Krause tells ESPN that Jackson only became the president of the Knicks for the paychecks.
“I’m not surprised at all,” Krause told ESPN. “I knew Phil had a bad ballclub. If [James] Dolan offered him $2 million a year or even $5 million, he wouldn’t have taken it. But $12 million is overwhelming. Phil didn’t take the job because he thought he had a playoff club. He took the job for the money.”
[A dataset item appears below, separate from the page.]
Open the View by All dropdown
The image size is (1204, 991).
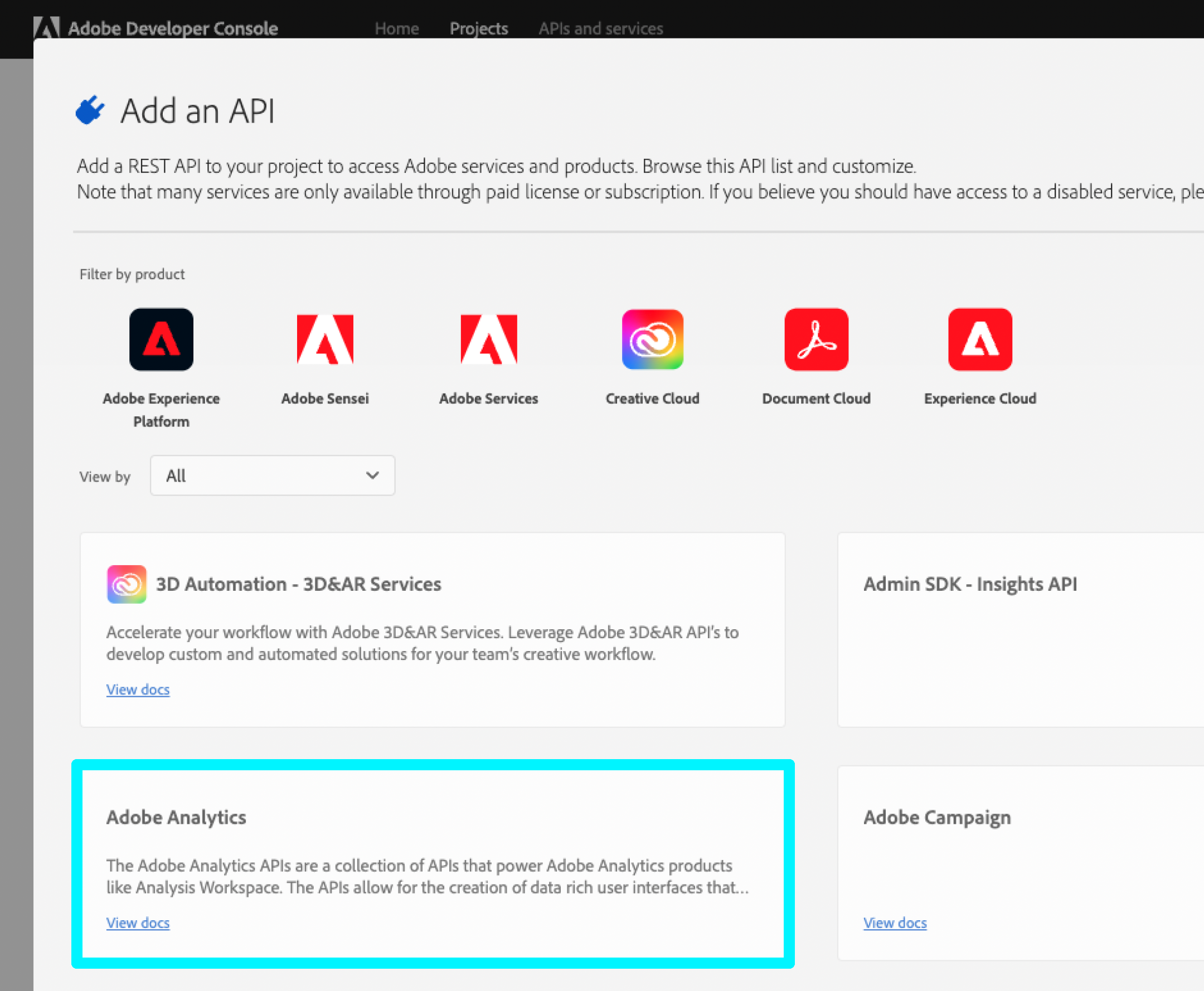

A league executive told ESPN that Jackson should have stepped in and forced Carmelo Anthony to have his season-ending knee surgery months ago.
Krause said he went through a similar experience in Chicago with Michael Jordan.
Back in the pre-Jackson days in Chicago, after a young Jordan broke his foot early in the 1985-86 season, Krause and owner Jerry Reinsdorf fought hard to keep the second-year shooting guard off the floor. Jordan missed 64 games before returning in mid-March on a tight minutes restriction.
“Michael wanted to keep playing, and we had some heated arguments about it,” Krause recalled. “Michael knew his body probably better than any athlete I’ve ever known, but we had five doctors saying he shouldn’t play and so we wouldn’t allow it. We had to protect the player.
“Carmelo is a veteran who knows his body, but Phil should have the final authority. When you delay the surgery like this, the doctors had better do a hell of a job. If the player comes out of it and he’s not the same, then you’ve really got a problem.”
A reconciliation between the former Bulls colleagues doesn’t seem to be on the horizon.